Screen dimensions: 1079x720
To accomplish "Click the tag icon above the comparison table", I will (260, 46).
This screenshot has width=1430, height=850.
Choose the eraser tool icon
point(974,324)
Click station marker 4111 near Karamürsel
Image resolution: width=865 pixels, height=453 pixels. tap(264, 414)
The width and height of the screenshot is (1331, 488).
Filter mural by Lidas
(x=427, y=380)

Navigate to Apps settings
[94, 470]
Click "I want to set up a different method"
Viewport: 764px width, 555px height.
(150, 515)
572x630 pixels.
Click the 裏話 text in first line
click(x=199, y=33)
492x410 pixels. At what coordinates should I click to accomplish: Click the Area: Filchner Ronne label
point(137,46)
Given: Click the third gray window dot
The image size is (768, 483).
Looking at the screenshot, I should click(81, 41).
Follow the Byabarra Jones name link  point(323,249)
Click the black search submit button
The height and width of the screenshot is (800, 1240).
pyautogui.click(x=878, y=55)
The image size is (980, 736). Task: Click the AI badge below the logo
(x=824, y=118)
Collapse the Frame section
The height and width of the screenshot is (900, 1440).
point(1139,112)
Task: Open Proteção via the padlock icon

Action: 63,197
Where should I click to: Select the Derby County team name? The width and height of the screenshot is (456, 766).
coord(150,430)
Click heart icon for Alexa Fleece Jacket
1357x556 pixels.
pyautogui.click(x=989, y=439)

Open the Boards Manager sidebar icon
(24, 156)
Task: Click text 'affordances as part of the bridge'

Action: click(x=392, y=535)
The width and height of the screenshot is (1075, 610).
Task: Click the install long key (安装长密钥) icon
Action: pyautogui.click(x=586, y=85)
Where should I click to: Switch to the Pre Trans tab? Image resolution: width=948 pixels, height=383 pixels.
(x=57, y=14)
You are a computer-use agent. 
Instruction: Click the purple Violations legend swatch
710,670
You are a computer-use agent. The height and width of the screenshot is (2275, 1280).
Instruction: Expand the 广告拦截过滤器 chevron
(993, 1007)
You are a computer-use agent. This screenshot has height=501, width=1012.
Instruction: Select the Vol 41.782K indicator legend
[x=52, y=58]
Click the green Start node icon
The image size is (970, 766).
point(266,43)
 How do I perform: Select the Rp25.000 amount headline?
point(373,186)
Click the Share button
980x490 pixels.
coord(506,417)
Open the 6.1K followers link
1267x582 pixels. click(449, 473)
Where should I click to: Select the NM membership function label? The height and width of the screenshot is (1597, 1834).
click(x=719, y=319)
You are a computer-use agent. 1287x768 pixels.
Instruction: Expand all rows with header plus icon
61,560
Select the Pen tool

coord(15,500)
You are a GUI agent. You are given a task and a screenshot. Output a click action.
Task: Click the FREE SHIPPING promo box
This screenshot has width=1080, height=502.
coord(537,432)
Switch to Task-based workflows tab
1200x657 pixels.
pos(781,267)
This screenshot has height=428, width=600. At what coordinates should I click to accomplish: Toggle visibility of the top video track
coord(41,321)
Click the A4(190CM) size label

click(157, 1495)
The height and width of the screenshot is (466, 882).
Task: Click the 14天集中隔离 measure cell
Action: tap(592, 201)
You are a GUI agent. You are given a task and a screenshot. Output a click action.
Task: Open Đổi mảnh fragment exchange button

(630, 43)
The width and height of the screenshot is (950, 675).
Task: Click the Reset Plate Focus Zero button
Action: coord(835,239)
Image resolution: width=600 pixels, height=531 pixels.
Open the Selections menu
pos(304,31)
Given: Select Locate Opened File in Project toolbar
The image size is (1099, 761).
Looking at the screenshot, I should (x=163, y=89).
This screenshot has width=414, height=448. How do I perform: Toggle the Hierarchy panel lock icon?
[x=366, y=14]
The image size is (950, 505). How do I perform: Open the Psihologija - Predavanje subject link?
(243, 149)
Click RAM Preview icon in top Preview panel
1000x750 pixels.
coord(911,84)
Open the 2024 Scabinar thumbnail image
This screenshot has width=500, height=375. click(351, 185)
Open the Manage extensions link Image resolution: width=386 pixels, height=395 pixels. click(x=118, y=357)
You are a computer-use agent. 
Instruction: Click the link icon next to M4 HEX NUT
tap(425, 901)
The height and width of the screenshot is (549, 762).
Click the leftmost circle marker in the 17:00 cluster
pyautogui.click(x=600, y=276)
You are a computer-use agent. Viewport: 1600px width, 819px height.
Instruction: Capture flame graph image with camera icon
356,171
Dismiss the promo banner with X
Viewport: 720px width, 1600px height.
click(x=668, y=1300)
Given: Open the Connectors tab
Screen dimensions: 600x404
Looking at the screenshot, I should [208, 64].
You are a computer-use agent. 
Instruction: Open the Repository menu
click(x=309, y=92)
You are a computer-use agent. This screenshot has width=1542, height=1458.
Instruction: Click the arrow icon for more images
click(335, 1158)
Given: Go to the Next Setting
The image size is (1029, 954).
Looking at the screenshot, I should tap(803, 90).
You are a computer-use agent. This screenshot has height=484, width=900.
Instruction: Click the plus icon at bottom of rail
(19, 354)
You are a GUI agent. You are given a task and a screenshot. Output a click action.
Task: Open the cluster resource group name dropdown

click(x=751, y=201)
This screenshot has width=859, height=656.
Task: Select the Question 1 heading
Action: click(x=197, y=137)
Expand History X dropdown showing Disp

++++++++

§ **YOUR ASSIGNMENT**: Extract the full set of entries word for word.

§ **ANSWER TO THIS PROBLEM**:
Screen dimensions: 1079x720
To accomplish "Click the tag icon above the comparison table", I will (260, 46).
This screenshot has width=1430, height=850.
Choose the eraser tool icon
point(974,324)
Click station marker 4111 near Karamürsel
Image resolution: width=865 pixels, height=453 pixels. tap(264, 414)
The width and height of the screenshot is (1331, 488).
Filter mural by Lidas
(x=427, y=380)

Navigate to Apps settings
[94, 470]
Click "I want to set up a different method"
Viewport: 764px width, 555px height.
(150, 515)
572x630 pixels.
Click the 裏話 text in first line
click(x=199, y=33)
492x410 pixels. At what coordinates should I click to accomplish: Click the Area: Filchner Ronne label
point(137,46)
Given: Click the third gray window dot
The image size is (768, 483).
Looking at the screenshot, I should click(81, 41).
Follow the Byabarra Jones name link  point(323,249)
Click the black search submit button
The height and width of the screenshot is (800, 1240).
pyautogui.click(x=878, y=55)
The image size is (980, 736). Task: Click the AI badge below the logo
(x=824, y=118)
Collapse the Frame section
The height and width of the screenshot is (900, 1440).
point(1139,112)
Task: Open Proteção via the padlock icon

Action: 63,197
Where should I click to: Select the Derby County team name? The width and height of the screenshot is (456, 766).
coord(150,430)
Click heart icon for Alexa Fleece Jacket
1357x556 pixels.
pyautogui.click(x=989, y=439)

Open the Boards Manager sidebar icon
(24, 156)
Task: Click text 'affordances as part of the bridge'

Action: click(x=392, y=535)
The width and height of the screenshot is (1075, 610).
Task: Click the install long key (安装长密钥) icon
Action: pyautogui.click(x=586, y=85)
Where should I click to: Switch to the Pre Trans tab? Image resolution: width=948 pixels, height=383 pixels.
(x=57, y=14)
You are a computer-use agent. 
Instruction: Click the purple Violations legend swatch
710,670
You are a computer-use agent. The height and width of the screenshot is (2275, 1280).
Instruction: Expand the 广告拦截过滤器 chevron
(993, 1007)
You are a computer-use agent. This screenshot has height=501, width=1012.
Instruction: Select the Vol 41.782K indicator legend
[x=52, y=58]
Click the green Start node icon
The image size is (970, 766).
point(266,43)
 How do I perform: Select the Rp25.000 amount headline?
point(373,186)
Click the Share button
980x490 pixels.
coord(506,417)
Open the 6.1K followers link
1267x582 pixels. click(449, 473)
Where should I click to: Select the NM membership function label? The height and width of the screenshot is (1597, 1834).
click(x=719, y=319)
You are a computer-use agent. 1287x768 pixels.
Instruction: Expand all rows with header plus icon
61,560
Select the Pen tool

coord(15,500)
You are a GUI agent. You are given a task and a screenshot. Output a click action.
Task: Click the FREE SHIPPING promo box
This screenshot has width=1080, height=502.
coord(537,432)
Switch to Task-based workflows tab
1200x657 pixels.
pos(781,267)
This screenshot has height=428, width=600. At what coordinates should I click to accomplish: Toggle visibility of the top video track
coord(41,321)
Click the A4(190CM) size label

click(157, 1495)
The height and width of the screenshot is (466, 882).
Task: Click the 14天集中隔离 measure cell
Action: tap(592, 201)
You are a GUI agent. You are given a task and a screenshot. Output a click action.
Task: Open Đổi mảnh fragment exchange button

(630, 43)
The width and height of the screenshot is (950, 675).
Task: Click the Reset Plate Focus Zero button
Action: coord(835,239)
Image resolution: width=600 pixels, height=531 pixels.
Open the Selections menu
pos(304,31)
Given: Select Locate Opened File in Project toolbar
The image size is (1099, 761).
Looking at the screenshot, I should (x=163, y=89).
This screenshot has width=414, height=448. How do I perform: Toggle the Hierarchy panel lock icon?
[x=366, y=14]
The image size is (950, 505). How do I perform: Open the Psihologija - Predavanje subject link?
(243, 149)
Click RAM Preview icon in top Preview panel
1000x750 pixels.
coord(911,84)
Open the 2024 Scabinar thumbnail image
This screenshot has width=500, height=375. click(351, 185)
Open the Manage extensions link Image resolution: width=386 pixels, height=395 pixels. click(x=118, y=357)
You are a computer-use agent. 
Instruction: Click the link icon next to M4 HEX NUT
tap(425, 901)
The height and width of the screenshot is (549, 762).
Click the leftmost circle marker in the 17:00 cluster
pyautogui.click(x=600, y=276)
You are a computer-use agent. Viewport: 1600px width, 819px height.
Instruction: Capture flame graph image with camera icon
356,171
Dismiss the promo banner with X
Viewport: 720px width, 1600px height.
click(x=668, y=1300)
Given: Open the Connectors tab
Screen dimensions: 600x404
Looking at the screenshot, I should [208, 64].
You are a computer-use agent. 
Instruction: Open the Repository menu
click(x=309, y=92)
You are a computer-use agent. This screenshot has width=1542, height=1458.
Instruction: Click the arrow icon for more images
click(335, 1158)
Given: Go to the Next Setting
The image size is (1029, 954).
Looking at the screenshot, I should tap(803, 90).
You are a computer-use agent. This screenshot has height=484, width=900.
Instruction: Click the plus icon at bottom of rail
(19, 354)
You are a GUI agent. You are given a task and a screenshot. Output a click action.
Task: Open the cluster resource group name dropdown

click(x=751, y=201)
This screenshot has width=859, height=656.
Task: Select the Question 1 heading
Action: click(x=197, y=137)
Expand History X dropdown showing Disp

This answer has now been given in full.